Electric and magnetic fields
It is hard to imagine our daily life without the numerous electronic gadgets and tools. However, we are much less aware that electric and magnetic fields are formed everywhere electricity is present: including in the generation, transmission and distribution of electric energy.
As soon as a device is connected to an electrical outlet, it contains a voltage. An electric field is created even if the device remains switched off and no current flows. The voltage determines the intensity of the electric field and is measured in volt per metre (V/m). As the distance from the source increases, the strength of the field decreases.
Once current flows, a magnetic field is formed in addition to an electric field. The electricity volume transported through the line determines the strength of the magnetic field and is measured in microtesla (μT). As the distance to the line increases, the strength of the field decreases.
Electromagnetic spectrum – non-ionising radiation
One of the strictest limit value directives in the world
The International Commission on Non-Ionizing Radiation Protection (ICNIRP) specified the international limits in 1998. In the Swiss Ordinance on Protection from Non-Ionising Radiation, Switzerland specified limits for electric and magnetic fields which go much further and are among the strictest in the world.
International comparison of limits for electrical and magnetic fields
|Electrical fields||Magnetic fields|
|Immission limit||System limit|
|ICNIRP*||5 kV/m||200 μT||-|
|Switzerland||5 kV/m||100 μT||1 μT|
|Germany||5 kV/m||100 μT||-|
|Netherlands||5 kV/m||100 μT||**|
|* International Commission on Protection against Non-Ionising Radiation
** The Netherlands use the annual average load and not the maximum load like Switzerland as the basis for calculations. They have a system limit of 0.4 μT.
Applies everywhere people may be present. The lines are to be dimensioned so that this limit is never exceeded.
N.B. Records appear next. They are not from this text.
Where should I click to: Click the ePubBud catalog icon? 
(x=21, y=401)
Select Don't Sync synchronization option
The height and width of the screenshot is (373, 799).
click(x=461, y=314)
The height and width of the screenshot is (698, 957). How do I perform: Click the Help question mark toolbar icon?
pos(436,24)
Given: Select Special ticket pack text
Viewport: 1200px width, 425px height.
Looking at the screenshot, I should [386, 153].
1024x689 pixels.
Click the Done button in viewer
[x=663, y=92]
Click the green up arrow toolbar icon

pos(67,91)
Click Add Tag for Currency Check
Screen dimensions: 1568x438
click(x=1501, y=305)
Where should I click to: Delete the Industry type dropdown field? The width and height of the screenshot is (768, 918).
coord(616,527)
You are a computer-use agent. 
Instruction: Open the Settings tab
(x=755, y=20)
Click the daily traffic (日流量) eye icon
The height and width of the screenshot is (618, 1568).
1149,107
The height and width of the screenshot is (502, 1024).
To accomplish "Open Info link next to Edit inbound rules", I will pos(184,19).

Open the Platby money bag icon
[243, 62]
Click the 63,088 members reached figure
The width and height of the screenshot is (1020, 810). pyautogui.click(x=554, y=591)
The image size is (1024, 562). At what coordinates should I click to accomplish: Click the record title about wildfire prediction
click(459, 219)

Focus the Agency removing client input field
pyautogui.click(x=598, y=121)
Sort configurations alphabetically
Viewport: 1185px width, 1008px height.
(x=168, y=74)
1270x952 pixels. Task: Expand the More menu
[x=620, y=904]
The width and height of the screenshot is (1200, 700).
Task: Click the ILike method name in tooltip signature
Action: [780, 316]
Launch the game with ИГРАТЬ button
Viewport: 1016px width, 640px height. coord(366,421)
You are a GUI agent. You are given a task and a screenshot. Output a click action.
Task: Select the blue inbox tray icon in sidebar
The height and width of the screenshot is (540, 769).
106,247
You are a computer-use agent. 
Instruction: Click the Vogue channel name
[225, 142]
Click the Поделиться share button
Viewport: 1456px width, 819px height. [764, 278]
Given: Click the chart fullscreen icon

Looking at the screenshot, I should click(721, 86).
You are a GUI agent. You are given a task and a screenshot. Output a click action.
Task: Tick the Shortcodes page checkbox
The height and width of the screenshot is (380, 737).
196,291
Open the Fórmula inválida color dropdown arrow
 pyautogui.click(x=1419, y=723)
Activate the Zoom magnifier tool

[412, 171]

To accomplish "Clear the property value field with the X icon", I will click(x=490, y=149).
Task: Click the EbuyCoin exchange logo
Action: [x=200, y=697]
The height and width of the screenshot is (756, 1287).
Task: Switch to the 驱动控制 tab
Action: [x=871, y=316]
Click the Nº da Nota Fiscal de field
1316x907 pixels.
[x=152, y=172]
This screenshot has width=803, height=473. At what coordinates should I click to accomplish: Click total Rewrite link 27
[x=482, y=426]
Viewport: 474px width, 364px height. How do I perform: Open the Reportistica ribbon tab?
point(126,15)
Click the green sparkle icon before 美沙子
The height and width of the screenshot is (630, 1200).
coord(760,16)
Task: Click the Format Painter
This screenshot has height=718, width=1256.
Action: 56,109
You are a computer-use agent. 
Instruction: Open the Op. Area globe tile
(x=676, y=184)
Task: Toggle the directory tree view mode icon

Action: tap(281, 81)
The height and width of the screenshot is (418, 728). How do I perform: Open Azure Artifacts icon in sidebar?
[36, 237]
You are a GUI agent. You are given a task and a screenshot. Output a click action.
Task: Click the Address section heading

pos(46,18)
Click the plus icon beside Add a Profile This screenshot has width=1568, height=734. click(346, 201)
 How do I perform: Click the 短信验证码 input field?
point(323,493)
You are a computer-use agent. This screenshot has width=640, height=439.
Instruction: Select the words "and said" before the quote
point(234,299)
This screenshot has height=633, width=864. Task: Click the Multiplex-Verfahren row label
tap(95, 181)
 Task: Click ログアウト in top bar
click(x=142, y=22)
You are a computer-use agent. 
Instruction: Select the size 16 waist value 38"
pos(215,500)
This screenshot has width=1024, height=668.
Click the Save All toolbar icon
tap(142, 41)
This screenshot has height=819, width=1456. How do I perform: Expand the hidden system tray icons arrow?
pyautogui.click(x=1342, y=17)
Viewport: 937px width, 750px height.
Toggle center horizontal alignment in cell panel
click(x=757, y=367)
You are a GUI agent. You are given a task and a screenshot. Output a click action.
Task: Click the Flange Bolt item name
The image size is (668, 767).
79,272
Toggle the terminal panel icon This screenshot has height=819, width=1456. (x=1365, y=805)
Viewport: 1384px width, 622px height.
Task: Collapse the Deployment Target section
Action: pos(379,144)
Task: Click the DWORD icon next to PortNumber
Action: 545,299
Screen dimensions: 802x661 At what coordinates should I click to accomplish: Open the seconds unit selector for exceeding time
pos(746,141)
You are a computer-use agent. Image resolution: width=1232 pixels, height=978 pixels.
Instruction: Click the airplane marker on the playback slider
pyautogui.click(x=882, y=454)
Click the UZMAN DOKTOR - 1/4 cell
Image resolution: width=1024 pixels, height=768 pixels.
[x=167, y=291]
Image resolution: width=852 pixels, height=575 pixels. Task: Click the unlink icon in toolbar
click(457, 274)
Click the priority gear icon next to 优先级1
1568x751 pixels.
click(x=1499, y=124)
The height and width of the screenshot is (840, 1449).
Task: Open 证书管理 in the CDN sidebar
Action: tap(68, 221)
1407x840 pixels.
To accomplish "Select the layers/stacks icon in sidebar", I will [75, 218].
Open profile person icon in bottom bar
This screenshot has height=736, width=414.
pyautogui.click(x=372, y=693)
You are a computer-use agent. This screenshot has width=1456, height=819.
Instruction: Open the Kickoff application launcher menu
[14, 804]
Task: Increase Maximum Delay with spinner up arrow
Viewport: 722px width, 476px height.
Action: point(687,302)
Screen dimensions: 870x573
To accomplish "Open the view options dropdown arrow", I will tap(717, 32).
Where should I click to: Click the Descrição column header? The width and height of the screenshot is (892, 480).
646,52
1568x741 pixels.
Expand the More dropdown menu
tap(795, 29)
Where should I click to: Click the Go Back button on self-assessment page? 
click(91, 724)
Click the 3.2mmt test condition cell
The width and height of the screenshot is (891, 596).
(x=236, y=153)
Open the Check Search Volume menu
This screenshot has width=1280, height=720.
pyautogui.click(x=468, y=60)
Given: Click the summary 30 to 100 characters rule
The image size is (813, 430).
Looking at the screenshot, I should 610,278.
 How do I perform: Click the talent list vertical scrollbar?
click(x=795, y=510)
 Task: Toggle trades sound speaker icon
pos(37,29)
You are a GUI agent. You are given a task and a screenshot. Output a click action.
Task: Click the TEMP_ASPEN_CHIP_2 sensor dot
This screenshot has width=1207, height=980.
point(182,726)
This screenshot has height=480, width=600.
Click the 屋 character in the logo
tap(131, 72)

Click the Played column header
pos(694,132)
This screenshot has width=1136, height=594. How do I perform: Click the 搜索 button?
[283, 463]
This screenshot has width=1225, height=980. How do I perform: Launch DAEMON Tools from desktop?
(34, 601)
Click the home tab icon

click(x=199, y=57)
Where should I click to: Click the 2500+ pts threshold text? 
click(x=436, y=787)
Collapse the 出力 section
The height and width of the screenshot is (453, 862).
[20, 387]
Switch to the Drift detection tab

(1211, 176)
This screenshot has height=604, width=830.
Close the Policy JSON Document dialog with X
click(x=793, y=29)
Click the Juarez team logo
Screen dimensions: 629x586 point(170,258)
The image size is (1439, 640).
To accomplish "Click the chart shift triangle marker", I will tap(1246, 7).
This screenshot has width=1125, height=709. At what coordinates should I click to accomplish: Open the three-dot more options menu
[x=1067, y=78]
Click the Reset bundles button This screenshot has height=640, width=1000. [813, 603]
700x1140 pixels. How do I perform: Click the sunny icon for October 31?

Applies for places with sensitive use:
- Places where people are subjected to immissions over extended periods of time, such as in bedrooms and living rooms.
- Places where children are frequently present, such as in classrooms or on playgrounds.
- Areas of undeveloped land where these uses are permitted.
Magnetic fields exist around overhead lines and underground cabling
Strength of the magnetic field
The magnetic field is much stronger right above underground cabling than it is below an overhead line. On the ground, where people normally are, the magnetic field for overhead lines is a few microtesla while it can reach up to 100 microtesla for underground cabling.
Spatial expansion of the magnetic field
For overhead lines, the 1 microtesla limit is observed at a distance of approx. 60-80 metres from the conductors. For underground cabling, this distance is approx. 6-8 metres.
Measurements and calculations
Cooperation with research
Swissgrid has entered into a partnership with the Swiss Research Foundation for Electricity and Mobile Communication (FSM), a non-profit research foundation at the ETH Zurich. The FSM promotes research on technological, biological, health-related and social issues in the context of electromagnetic fields of radio and electricity technologies. The foundation also provides consulting for the authorities, companies and organisations, hosts conferences and imparts expert knowledge to the general public.
Unfavourable weather conditions in particular, such as rain, hoar frost or wet snow, can cause local electrical discharge in power lines. In electrical engineering, this process is known as corona discharge. The phenomenon can produce noises described as crackling or humming.
In Switzerland we have an emissions limit of 55 decibels in residential areas (45 decibels at night), which must be adhered to by law. The noise pollution from a busy street is over 80 decibels. Where necessary, Swissgrid employs all technical means to limit the corona effect. Corona noises are not present in underground lines.
The following movies show the sound intensity of high voltage power lines compared to more common ambient noise:
Environmental impact assessment
As part of the approval process (UVP), the environmental impact assessment examines whether a project complies with the legal regulations for environmental protection. The environmental impact assessment report (UVB) is the basis for the examination. As the client, Swissgrid is responsible for the preparation and submittal of the UVB documents. However, an independent, professionally qualified office is normally commissioned to prepare the UVB. Various issues are dealt with in the report, including noise, non-ionising radiation, water, soil, contamination, forest, biotope and vegetation, fauna and habitat, landscape and visual character, cultural monuments and archaeological sites.
Environmental supervision (UBB) looks after and monitors environmental concerns during construction and supports the client in the legally compliant and environmentally compatible execution of the construction project. In the process, it ensures compliance with environmental laws, regulations, guidelines, instructions and requirements of the planning approval decision. They advise and support the participants, observe and evaluate environmental problems on the construction site and ensure legally compliant execution of the project.